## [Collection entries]
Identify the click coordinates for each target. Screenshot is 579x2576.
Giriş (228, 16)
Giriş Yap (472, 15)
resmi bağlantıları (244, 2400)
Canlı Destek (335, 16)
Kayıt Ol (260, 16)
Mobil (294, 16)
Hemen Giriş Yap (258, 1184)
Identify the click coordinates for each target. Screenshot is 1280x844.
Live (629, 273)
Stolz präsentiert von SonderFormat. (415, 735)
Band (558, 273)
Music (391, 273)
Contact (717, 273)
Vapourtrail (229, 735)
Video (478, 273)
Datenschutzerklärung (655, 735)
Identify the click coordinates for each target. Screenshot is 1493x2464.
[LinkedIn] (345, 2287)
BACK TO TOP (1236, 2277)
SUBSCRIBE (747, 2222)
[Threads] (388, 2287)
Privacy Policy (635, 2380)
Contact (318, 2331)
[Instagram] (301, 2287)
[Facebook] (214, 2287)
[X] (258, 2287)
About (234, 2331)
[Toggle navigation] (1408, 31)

## [What to do]
Would you please reproduce the entries above word for word?

## [Written response]
Identify the click coordinates for each target. Screenshot is 579x2576.
Giriş (228, 16)
Giriş Yap (472, 15)
resmi bağlantıları (244, 2400)
Canlı Destek (335, 16)
Kayıt Ol (260, 16)
Mobil (294, 16)
Hemen Giriş Yap (258, 1184)
Identify the click coordinates for each target. Screenshot is 1280x844.
Live (629, 273)
Stolz präsentiert von SonderFormat. (415, 735)
Band (558, 273)
Music (391, 273)
Contact (717, 273)
Vapourtrail (229, 735)
Video (478, 273)
Datenschutzerklärung (655, 735)
Identify the click coordinates for each target. Screenshot is 1493x2464.
[LinkedIn] (345, 2287)
BACK TO TOP (1236, 2277)
SUBSCRIBE (747, 2222)
[Threads] (388, 2287)
Privacy Policy (635, 2380)
Contact (318, 2331)
[Instagram] (301, 2287)
[Facebook] (214, 2287)
[X] (258, 2287)
About (234, 2331)
[Toggle navigation] (1408, 31)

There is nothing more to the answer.